══ Entries supplied
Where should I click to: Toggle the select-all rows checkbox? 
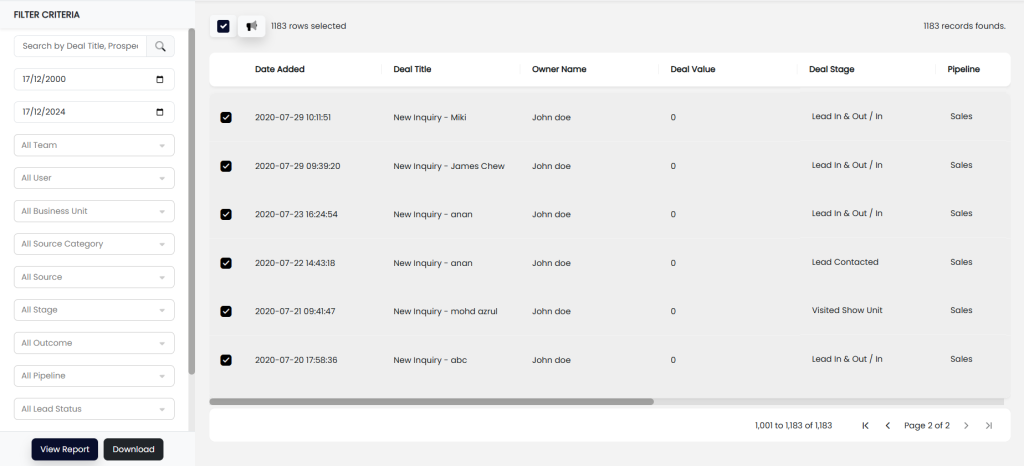coord(223,26)
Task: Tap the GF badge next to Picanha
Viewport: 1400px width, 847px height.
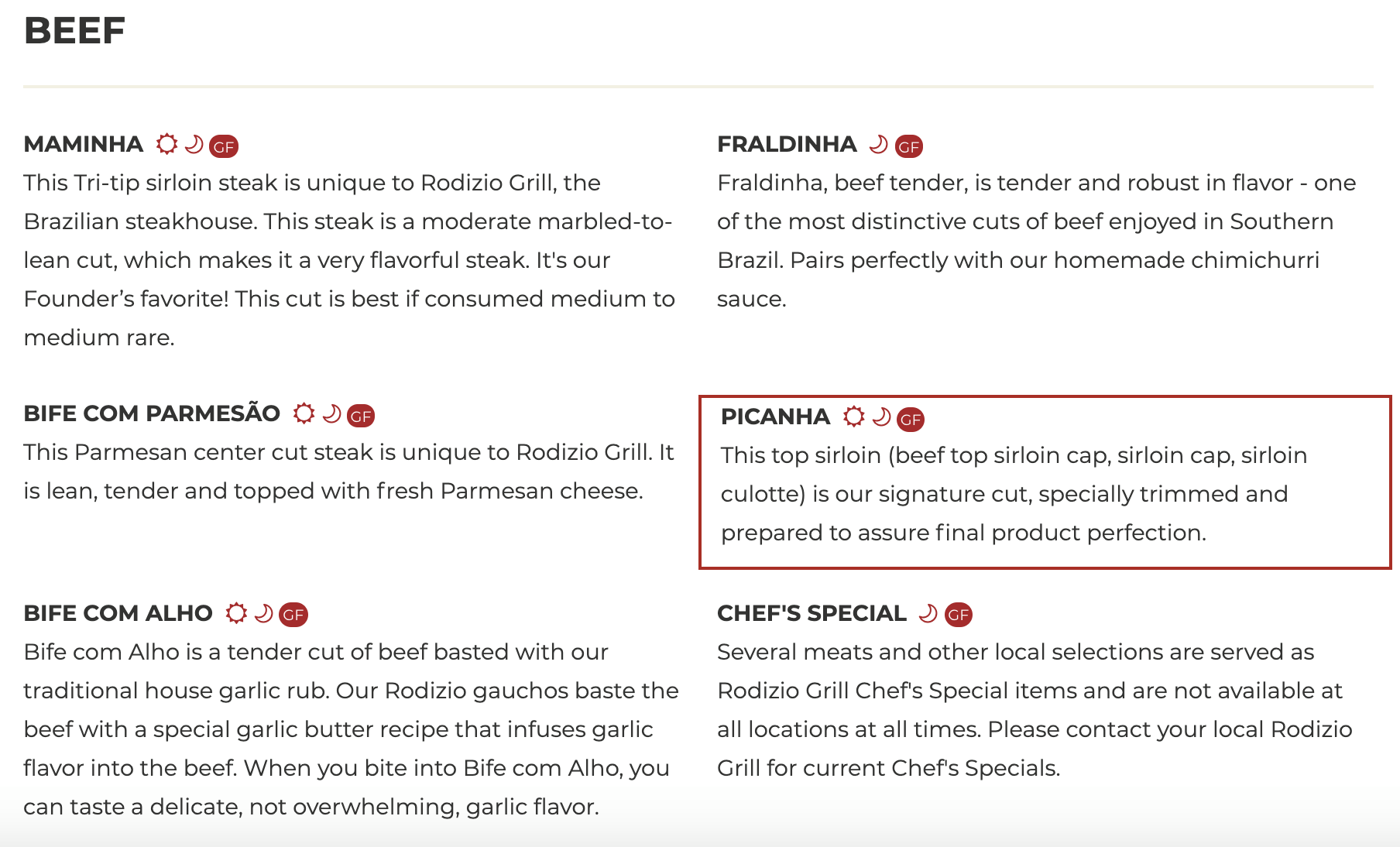Action: point(911,419)
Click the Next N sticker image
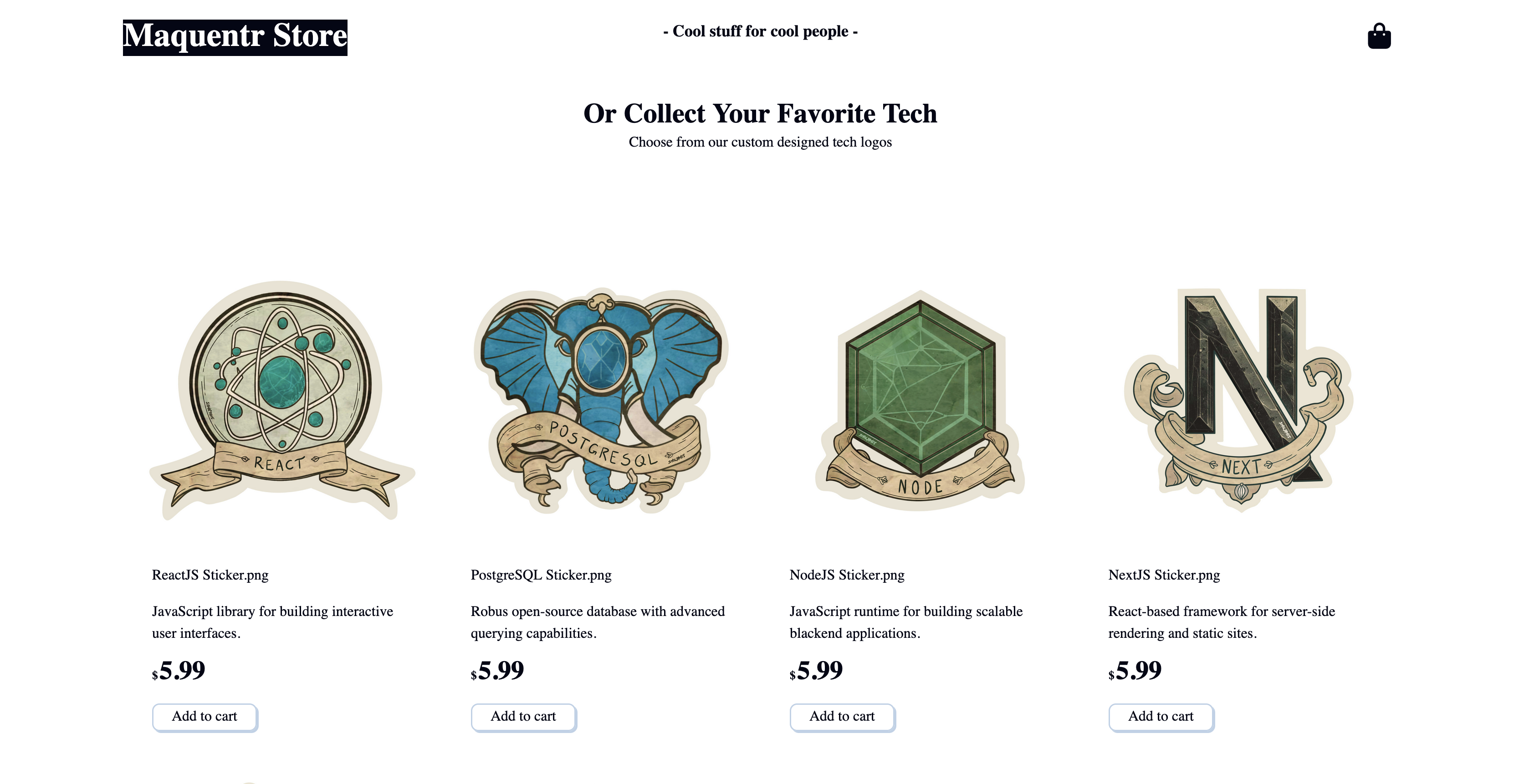 pos(1238,400)
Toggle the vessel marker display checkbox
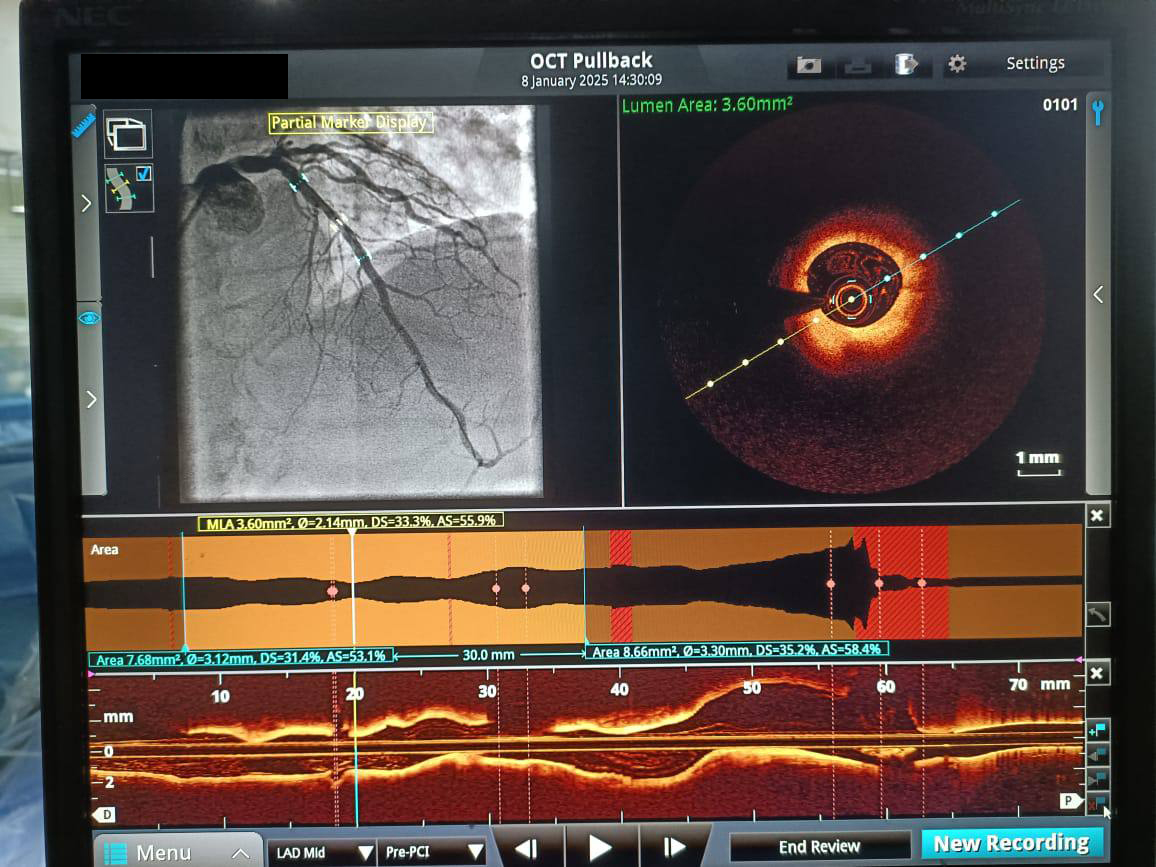 pyautogui.click(x=143, y=174)
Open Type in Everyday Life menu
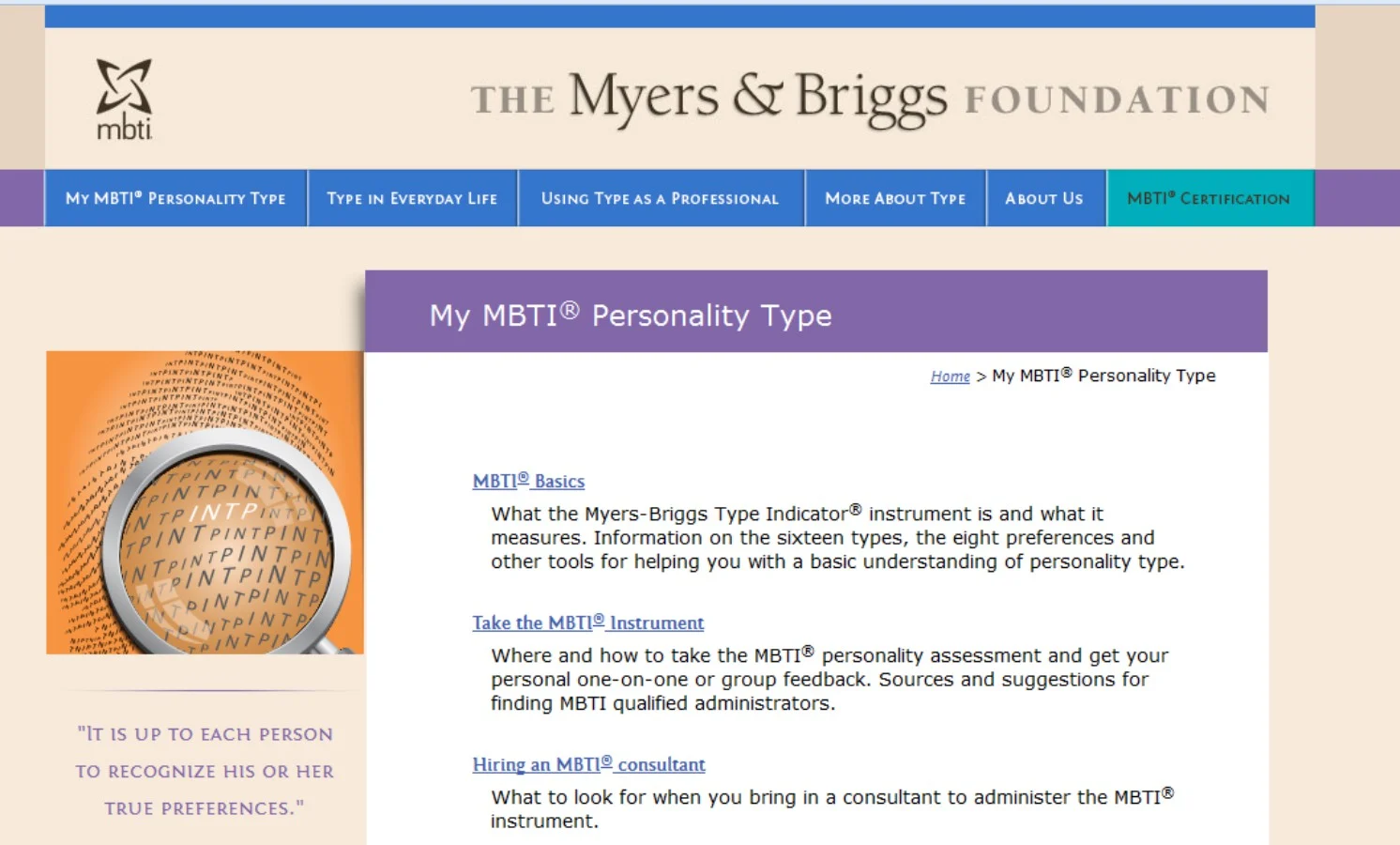1400x845 pixels. coord(413,198)
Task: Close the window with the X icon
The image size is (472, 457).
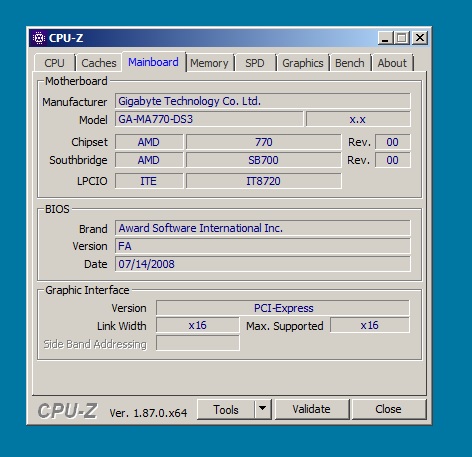Action: [x=420, y=38]
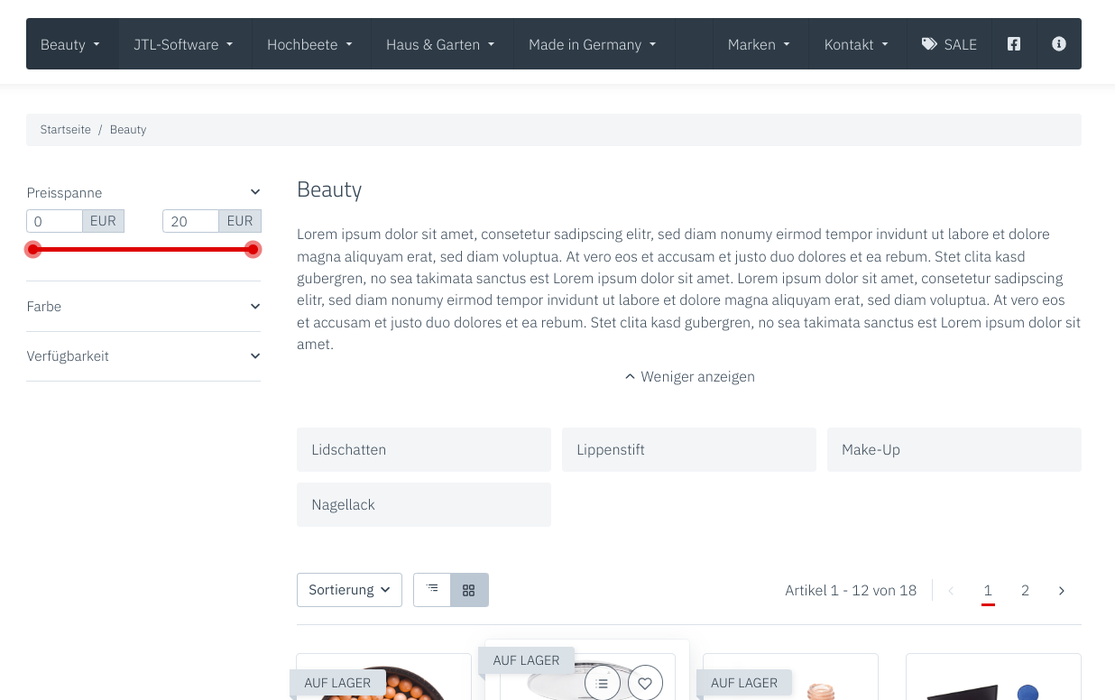The width and height of the screenshot is (1115, 700).
Task: Click the info circle icon
Action: [1059, 44]
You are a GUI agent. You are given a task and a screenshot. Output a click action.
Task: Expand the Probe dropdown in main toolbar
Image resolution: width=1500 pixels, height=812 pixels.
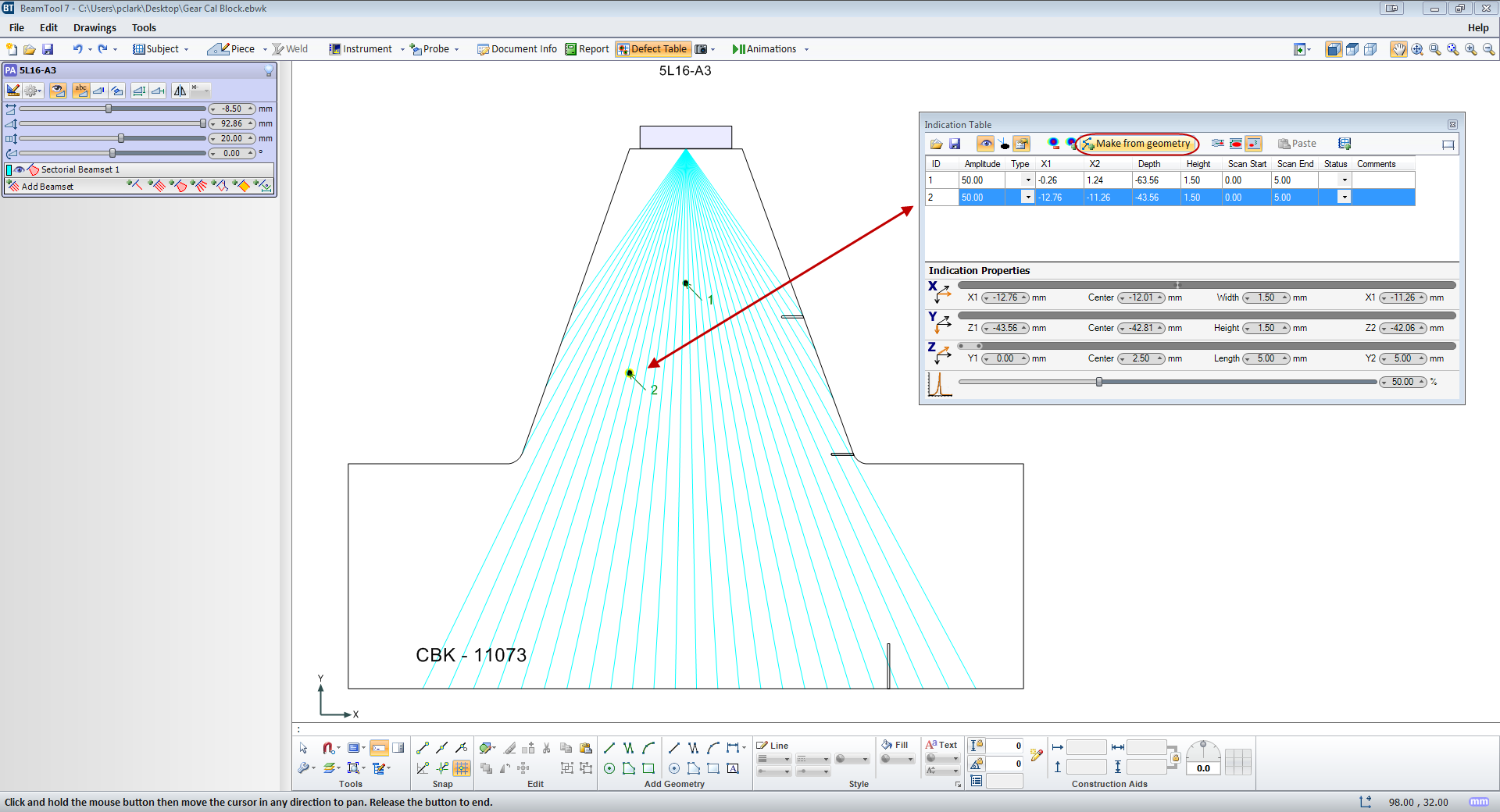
════
#### Written task:
Repeat the lines of the records word for word, starting with the line that contains "Task: Close the window with the X icon" and going on through the line that contains "Action: [1059, 44]", both included. Leave the pictures out of your answer.

#### Task answer:
Task: Close the window with the X icon
The image size is (472, 457).
Action: [x=420, y=38]
The width and height of the screenshot is (1115, 700).
Task: Click the info circle icon
Action: [1059, 44]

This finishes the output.